═══ DATASET CONTENT
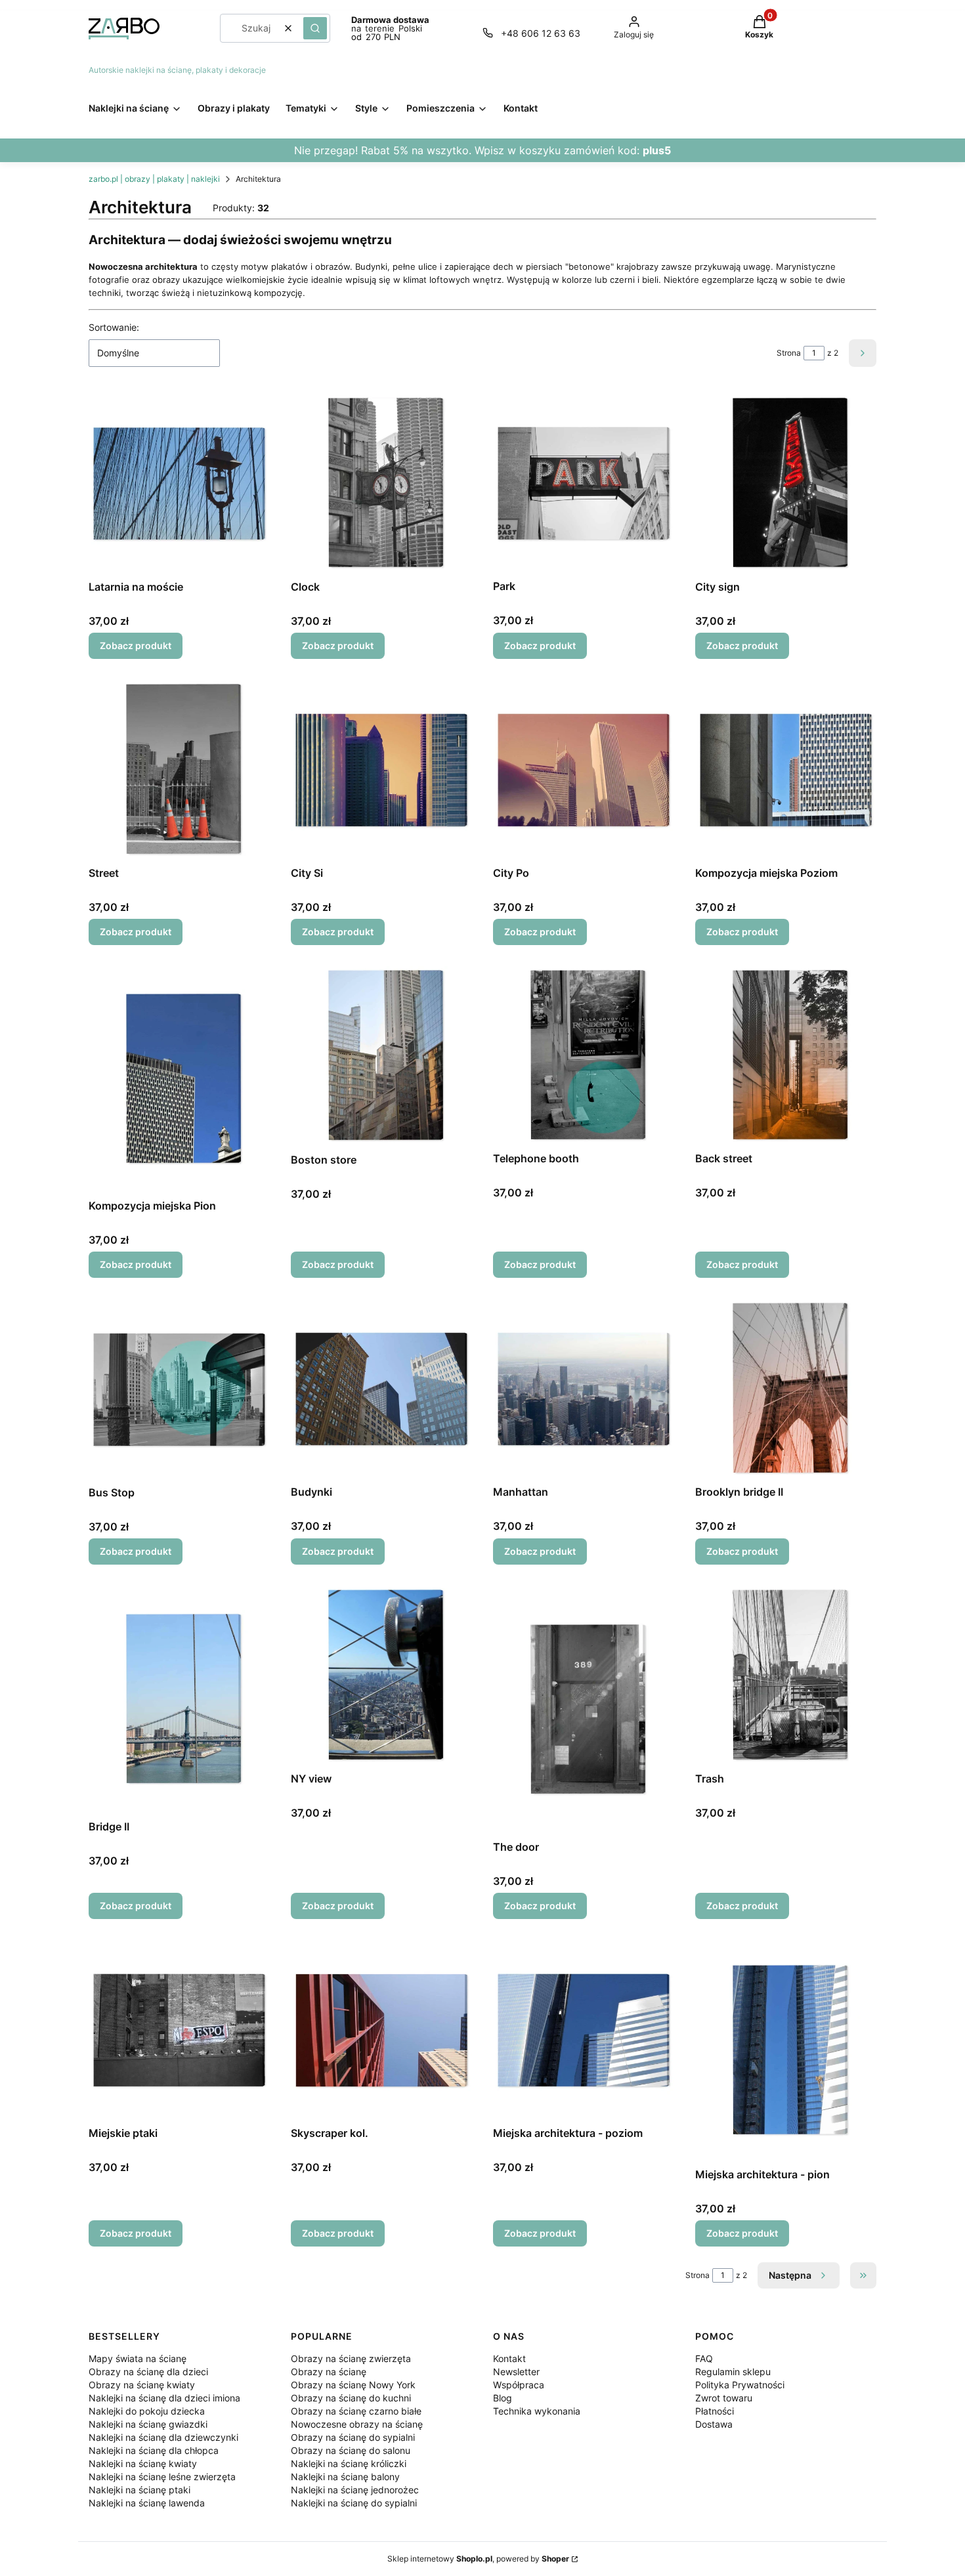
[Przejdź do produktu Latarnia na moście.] (179, 483)
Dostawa (714, 2424)
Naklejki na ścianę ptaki (139, 2489)
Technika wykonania (536, 2411)
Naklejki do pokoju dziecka (147, 2411)
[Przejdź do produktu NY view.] (381, 1675)
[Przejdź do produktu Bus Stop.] (179, 1389)
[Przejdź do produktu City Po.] (583, 770)
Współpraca (518, 2384)
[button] (315, 28)
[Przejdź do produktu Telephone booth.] (583, 1056)
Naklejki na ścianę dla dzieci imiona (164, 2397)
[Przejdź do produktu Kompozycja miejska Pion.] (179, 1080)
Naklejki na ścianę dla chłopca (154, 2450)
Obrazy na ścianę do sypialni (353, 2437)
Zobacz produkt (135, 645)
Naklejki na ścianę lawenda (147, 2502)
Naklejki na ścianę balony (345, 2476)
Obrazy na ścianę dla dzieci (148, 2371)
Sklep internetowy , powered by (478, 2559)
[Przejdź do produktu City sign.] (785, 483)
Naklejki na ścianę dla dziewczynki (163, 2437)
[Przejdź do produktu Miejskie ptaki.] (179, 2030)
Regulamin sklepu (733, 2371)
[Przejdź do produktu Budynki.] (381, 1389)
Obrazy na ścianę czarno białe (356, 2411)
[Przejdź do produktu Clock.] (381, 483)
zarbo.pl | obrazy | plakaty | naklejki (154, 179)
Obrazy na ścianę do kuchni (351, 2397)
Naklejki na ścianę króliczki (348, 2463)
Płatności (714, 2411)
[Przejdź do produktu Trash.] (785, 1675)
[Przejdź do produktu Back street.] (785, 1056)
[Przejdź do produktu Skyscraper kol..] (381, 2030)
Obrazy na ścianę (328, 2371)
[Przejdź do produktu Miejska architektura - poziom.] (583, 2030)
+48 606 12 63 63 (540, 33)
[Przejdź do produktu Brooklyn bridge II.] (785, 1389)
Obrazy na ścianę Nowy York (353, 2384)
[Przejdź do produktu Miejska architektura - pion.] (785, 2050)
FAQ (704, 2358)
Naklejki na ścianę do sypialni (354, 2502)
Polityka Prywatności (739, 2384)
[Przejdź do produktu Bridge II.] (179, 1700)
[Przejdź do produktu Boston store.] (381, 1056)
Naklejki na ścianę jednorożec (355, 2489)
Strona (789, 353)
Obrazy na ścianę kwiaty (142, 2384)
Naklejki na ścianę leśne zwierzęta (162, 2476)
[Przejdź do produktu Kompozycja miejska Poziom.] (785, 770)
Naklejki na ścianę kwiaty (143, 2463)
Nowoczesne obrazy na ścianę (357, 2424)
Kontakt (509, 2358)
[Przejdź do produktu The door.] (583, 1710)
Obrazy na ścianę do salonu (350, 2450)
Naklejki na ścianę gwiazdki (148, 2424)
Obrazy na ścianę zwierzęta (351, 2358)
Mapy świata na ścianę (137, 2358)
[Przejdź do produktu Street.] (179, 770)
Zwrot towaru (723, 2397)
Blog (502, 2397)
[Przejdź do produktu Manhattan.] (583, 1389)
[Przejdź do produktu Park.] (583, 483)
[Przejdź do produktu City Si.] (381, 770)
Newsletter (516, 2371)
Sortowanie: (114, 327)
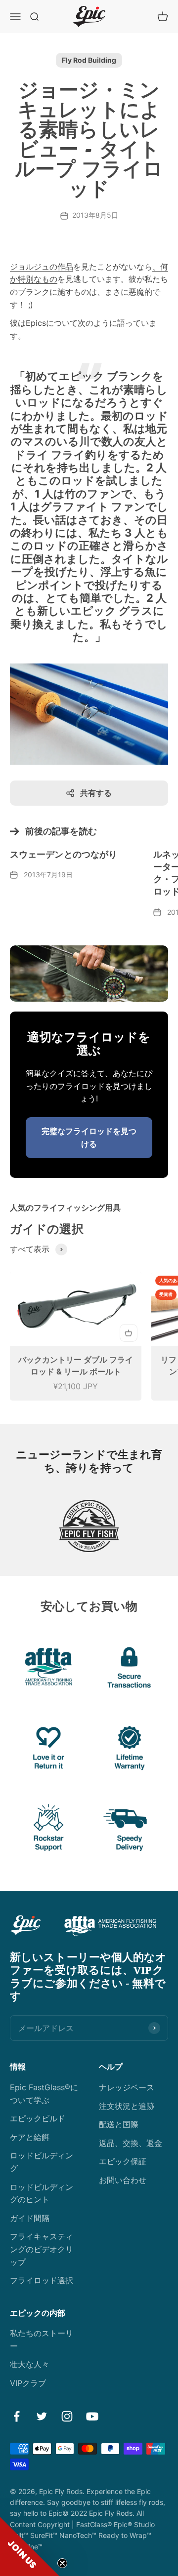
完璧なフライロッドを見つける (89, 1137)
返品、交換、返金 (130, 2143)
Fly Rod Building (89, 60)
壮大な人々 (29, 2364)
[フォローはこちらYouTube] (92, 2416)
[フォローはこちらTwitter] (41, 2416)
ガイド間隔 (29, 2218)
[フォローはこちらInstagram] (67, 2416)
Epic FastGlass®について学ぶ (44, 2093)
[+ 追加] (128, 1333)
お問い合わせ (122, 2180)
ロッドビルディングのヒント (41, 2193)
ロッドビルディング (41, 2161)
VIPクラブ (28, 2383)
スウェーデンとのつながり (63, 855)
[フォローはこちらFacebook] (16, 2416)
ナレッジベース (126, 2087)
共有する (96, 793)
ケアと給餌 (29, 2137)
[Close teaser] (62, 2563)
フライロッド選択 (41, 2280)
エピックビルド (37, 2118)
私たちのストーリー (41, 2339)
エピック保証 (122, 2161)
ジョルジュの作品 (41, 267)
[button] (29, 2546)
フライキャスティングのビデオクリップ (41, 2248)
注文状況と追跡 (126, 2106)
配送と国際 (118, 2124)
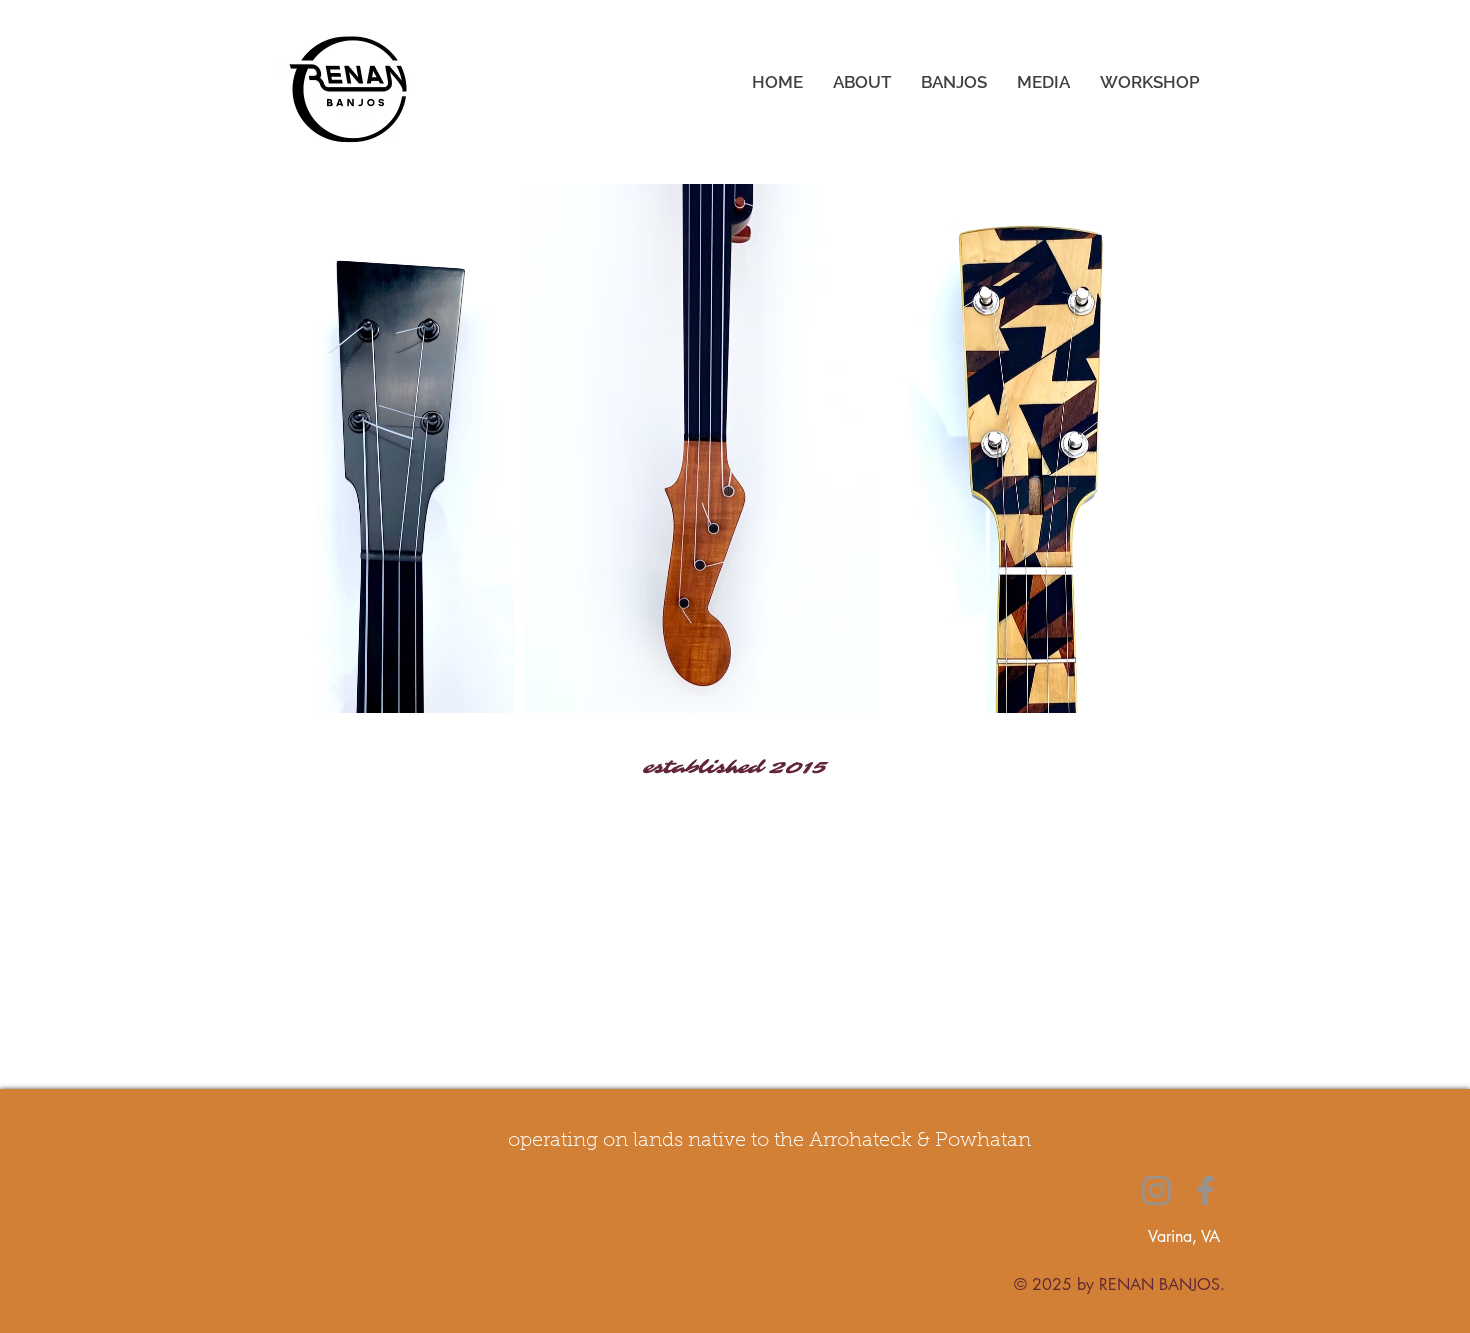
══════
Above are some records. Copy each of their lines that holds the string "Kompozycja".

▶ **RESULT**:
[Przejdź do produktu Kompozycja miejska Pion.] (179, 1080)
[Przejdź do produktu Kompozycja miejska Poziom.] (785, 770)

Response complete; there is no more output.